Create an outline that breaks down different training sessions into manageable chunks. This way, you’ll provide some foresight to the new hires and keep them from getting overwhelmed. For example, on their first day, you could start with job-specific information: frequently used programs and files, chain of command within their team and department and the location of hotspots like bathrooms, break rooms, conference rooms, HR, etc. The next day, the new hire can easily see that they’ll be learning about a broad company and departmental overview, project management and communication best practices within the office. After that, they’ll tackle short- and long-term goals and KPIs that show they’re doing well in their new job.
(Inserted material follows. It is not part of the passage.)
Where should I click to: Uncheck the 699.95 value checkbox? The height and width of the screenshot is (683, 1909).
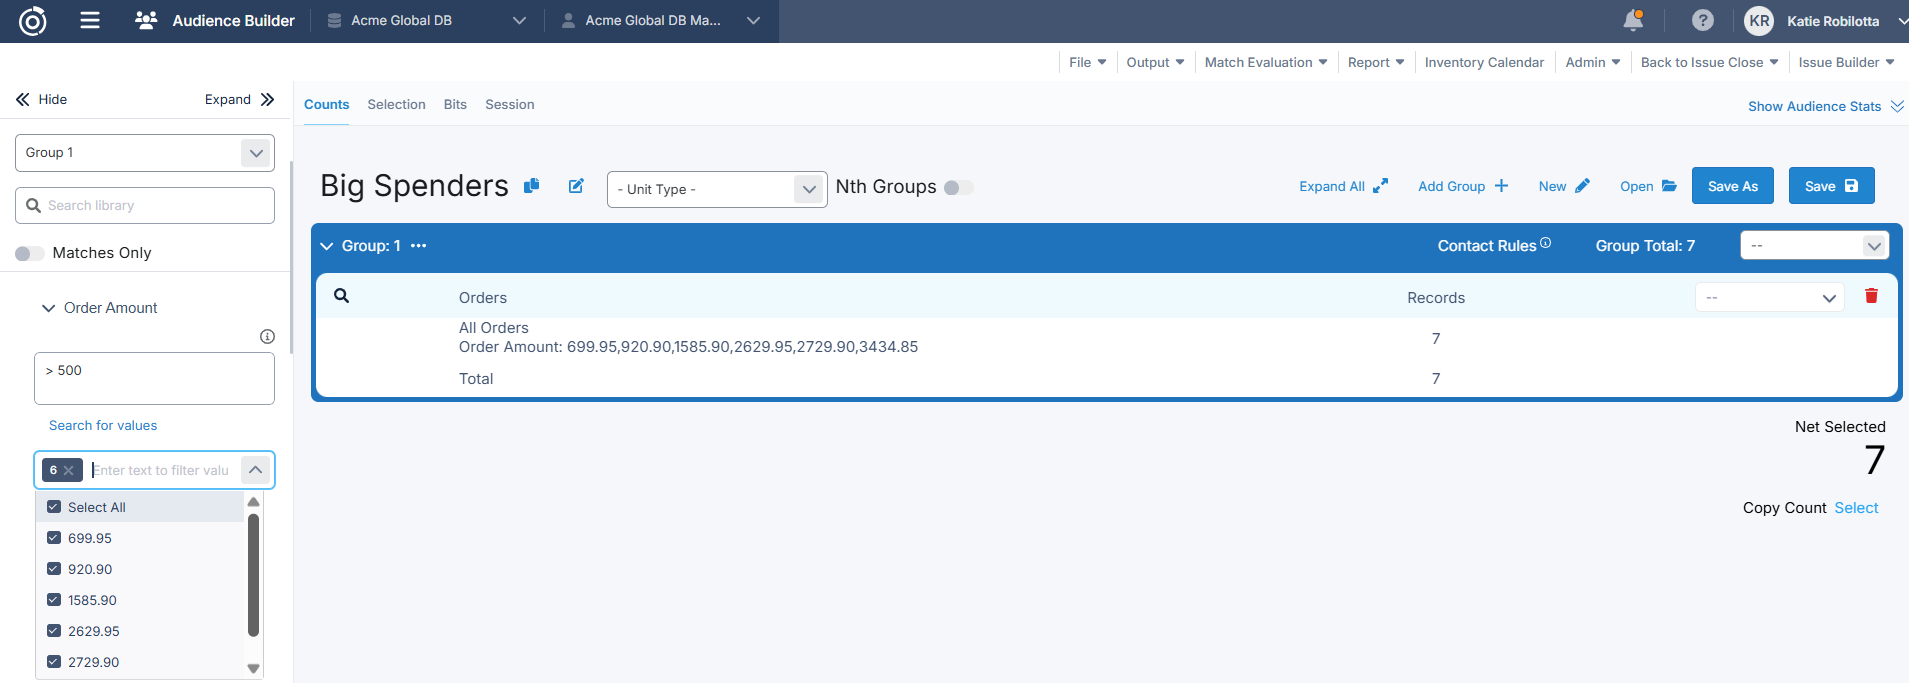pos(54,538)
Take it one day at a time, based on order of importance.

Make It Interactive and Engaging

Passive presentations make it all too easy for new hires to forget material almost as soon as they learn it. Remember, they’re encountering new information left and right. To make it stick, you’ll have to make it extra engaging. Delivering an interactive presentation with crowdsourcing tools like Poll Everywhere will wake them up, collect their honest thoughts and make them feel like part of the team right off the bat. Instead of listening to a one-way stream of information, new hires can grab their mobile devices and get involved.

Create a Longer-Term Plan

Whew, you survived the first day of training. Your newest batch of hires are basically onboard, right? Not so fast. You need a long-term plan to ensure a smooth process over time. One HR manager uses an onboarding checklist complete with agendas for the first week and first month—including future training sessions, group lunches and manager check-ins. This way, the employee knows that they’re not suddenly on their own after the first round of introductions; they have resources, a plan and scheduled times to ask questions and provide feedback.

Assign a Concrete Task

Training often feels theoretical for new hires; they’re left wondering “but how does this connect to my job?” One way to drive the points made in training home is to assign a relevant task after a learning session. It should relate to their daily duties and allow them to learn (and make mistakes) as they go. They will be able to put the principles they learned in general training into actual use on an actual assignment! At the end, a manager can go over the results with them in a helpful way, pointing out things they did well and how they can improve in the future.

These four tips for effectively training new hires should help you with the onboarding process, but be sure to experiment and come up with a system that works for your company. After all, onboarding is the first impression new employees get and it factors heavily into company culture. If you want to build a success blog, brand or business on the internet today, you need to make sure you are building a quality and talented team around you.